Think aloud and retrospective approaches should be seen as complementary, not competing. They offer additional data which can be usefully triangulated for a fuller picture of how people use a DI and any improvements which might be usefully made [55]. These two approaches might also be best employed at different time points in the development phase; whilst think-aloud approaches are useful early on to iron out major content or navigational issues, retrospective studies can be helpful later to identify any further problems occurring when people use the intervention alone.

Once an initial DI appears acceptable to users, it can then enter into a feasibility study, a small scale randomised clinical trial (RCT) designed to test the processes of carrying out a fuller trial in a smaller (and therefore less costly) group of patients. Such designs are extremely useful for highlighting any problems with the feasibility of using a DI in the context that it will eventually be implemented into [56]. They can also estimate sample sizes needed to test an intervention based on effect sizes [56], although they cannot test whether an intervention is effective as they are inevitably underpowered to do so. Data from feasibility studies can then be used to make final refinements to the DI before its effectiveness is tested in a fully powered RCT. The Medical Research Council (MRC) provides extremely useful guidance on testing complex interventions (such as DIs) in RCTs [23, 57]. Retrospective interviews carried out at the end of both feasibility and fully powered RCTs can further enhance interpretation, highlighting explanations for quantitative results or further ways in which a DI might be improved.

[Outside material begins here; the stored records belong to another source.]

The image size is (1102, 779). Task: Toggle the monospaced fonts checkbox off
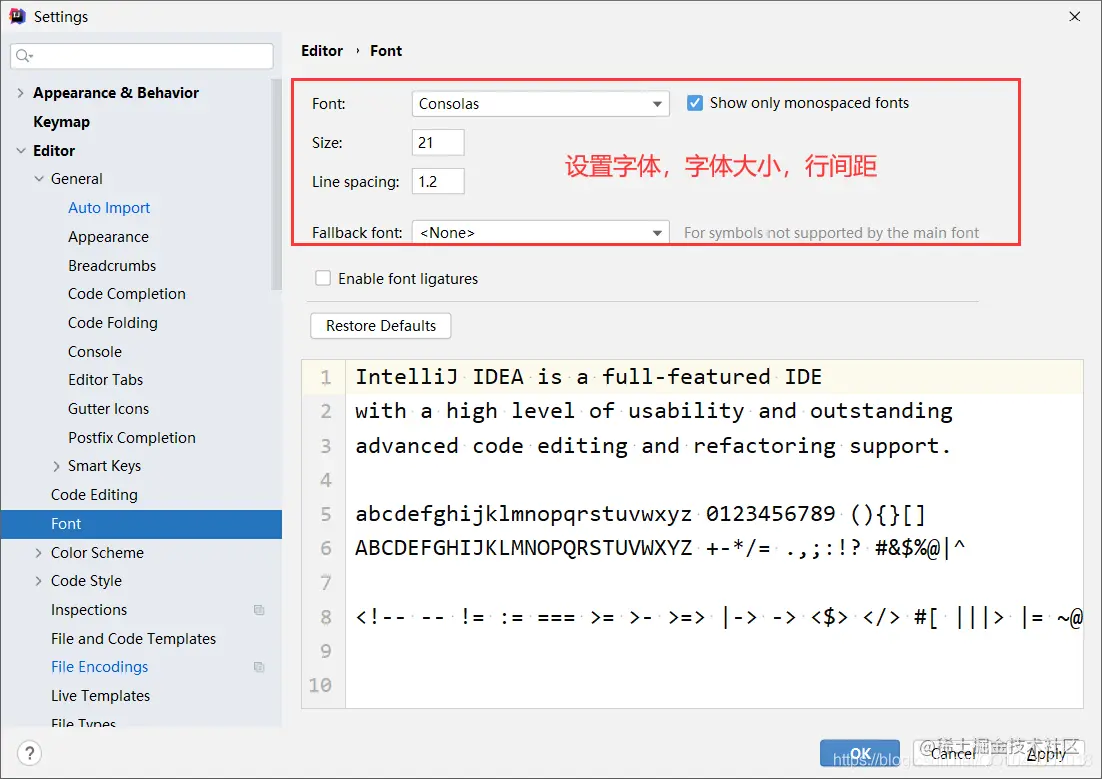tap(696, 102)
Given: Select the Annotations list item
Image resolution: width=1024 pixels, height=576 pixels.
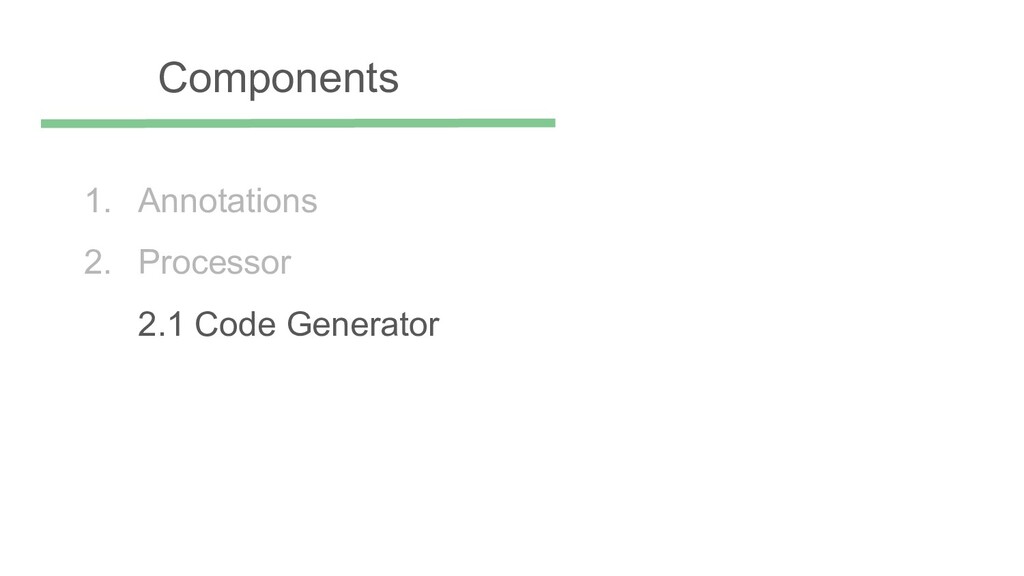Looking at the screenshot, I should [x=227, y=201].

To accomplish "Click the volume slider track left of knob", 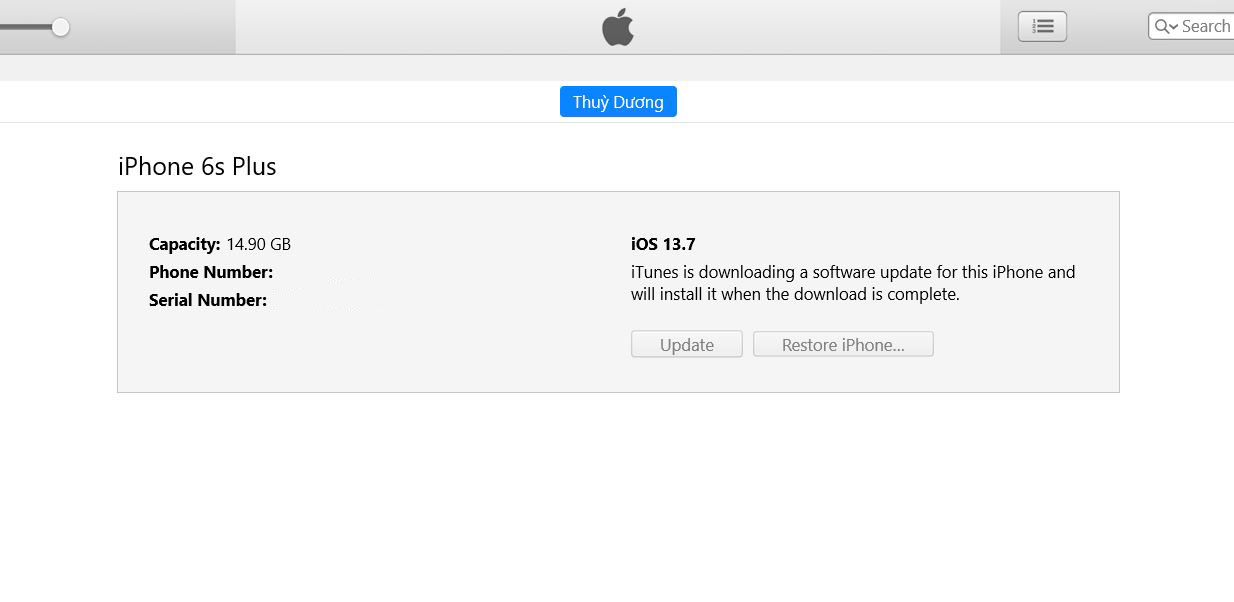I will pyautogui.click(x=25, y=27).
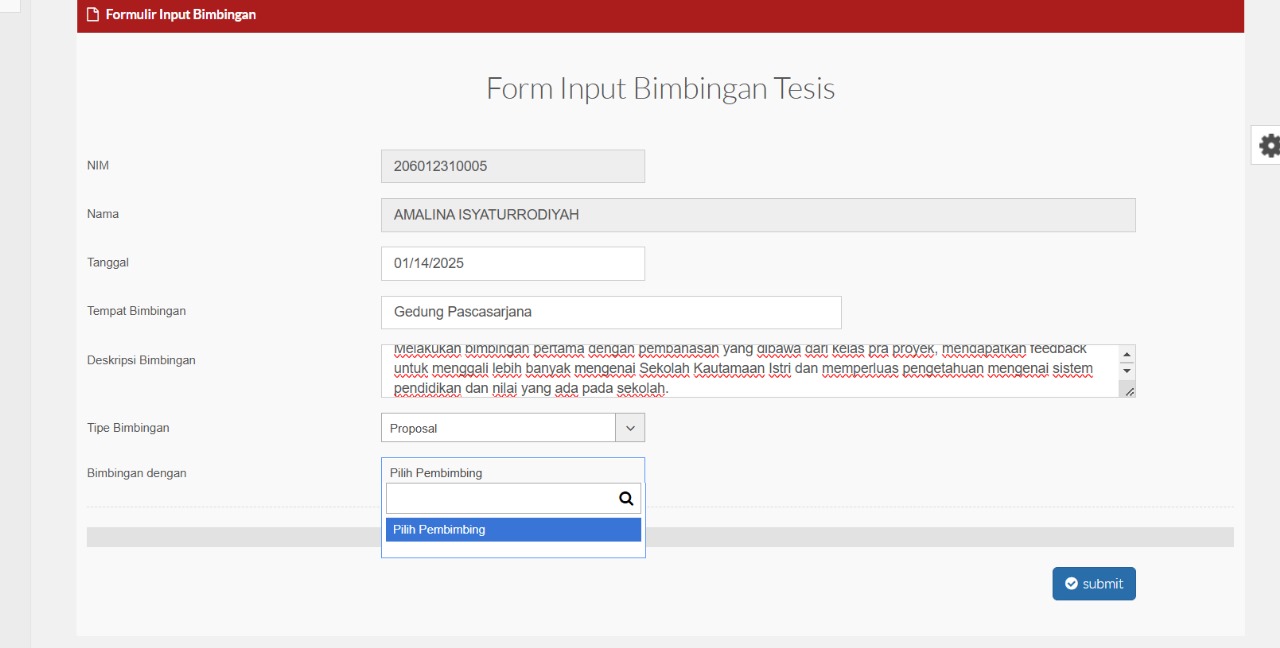Click the document icon in the red header
The height and width of the screenshot is (648, 1280).
(93, 15)

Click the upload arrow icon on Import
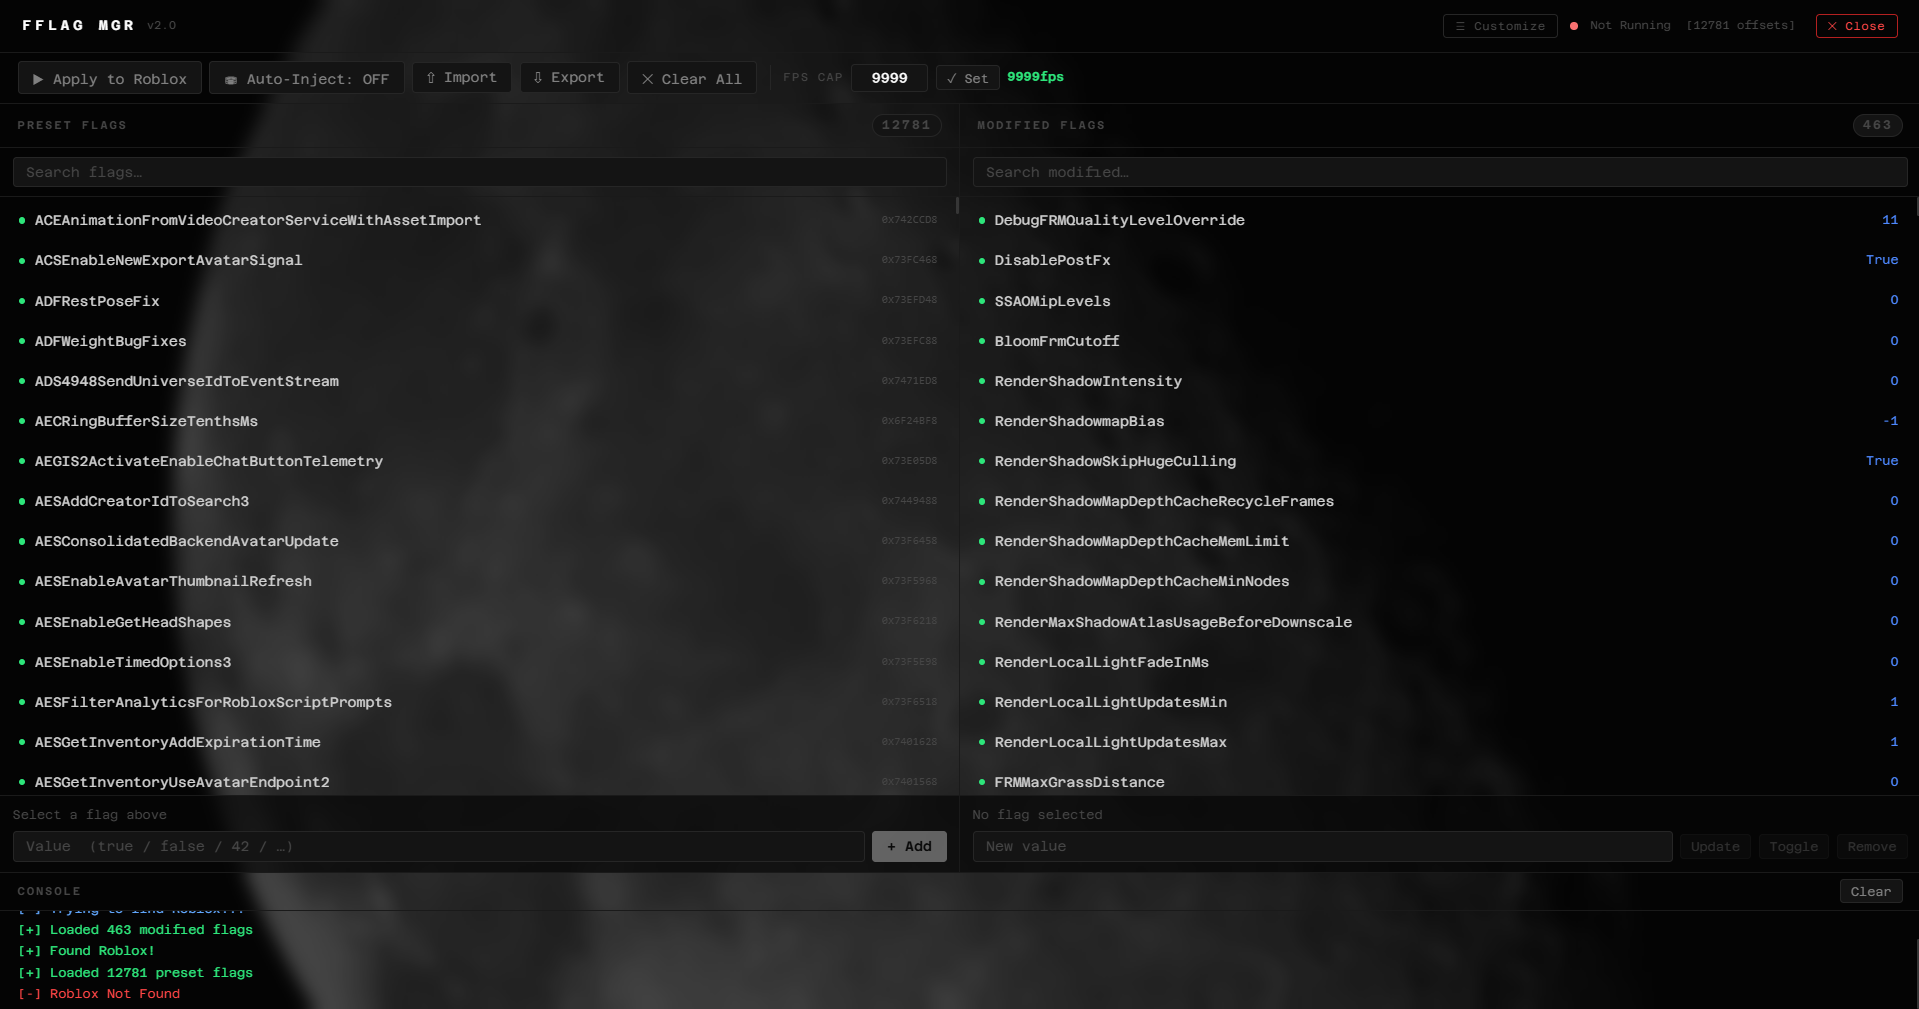click(430, 77)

Once a DI has been shown to be effective, feasible, and acceptable to users, implementation studies can be useful to determine how best to implement the DI into routine practice, to identify any unintended adverse effects, and to test whether the DI is equally as effective in this environment [23, 57]. Carrying out qualitative research throughout the planning and development stages, considering and responding to the views of both end users and stakeholders (such as healthcare professionals), as outlined in this article, should mean that problems with implementation can be largely avoided [27].

4. Conclusion

The methodological processes involved in developing DIs have been outlined; we have demonstrated how a mixture of qualitative and quantitative designs can be used to ensure the effectiveness, feasibility, and the acceptability of DIs to both end users and stakeholders. The technological capabilities of DIs are increasing at a rapid pace and it is likely that they will become an increasingly important component of healthcare. It is hoped that this guide will help to promote the rigorous development of DIs and encourage the CAM community to take advantage of the technology available, in order to enhance patients’ empowerment and effective self-management of their problems.

Conflict of Interests

The authors declare that there is no conflict of interests regarding the publication of this paper.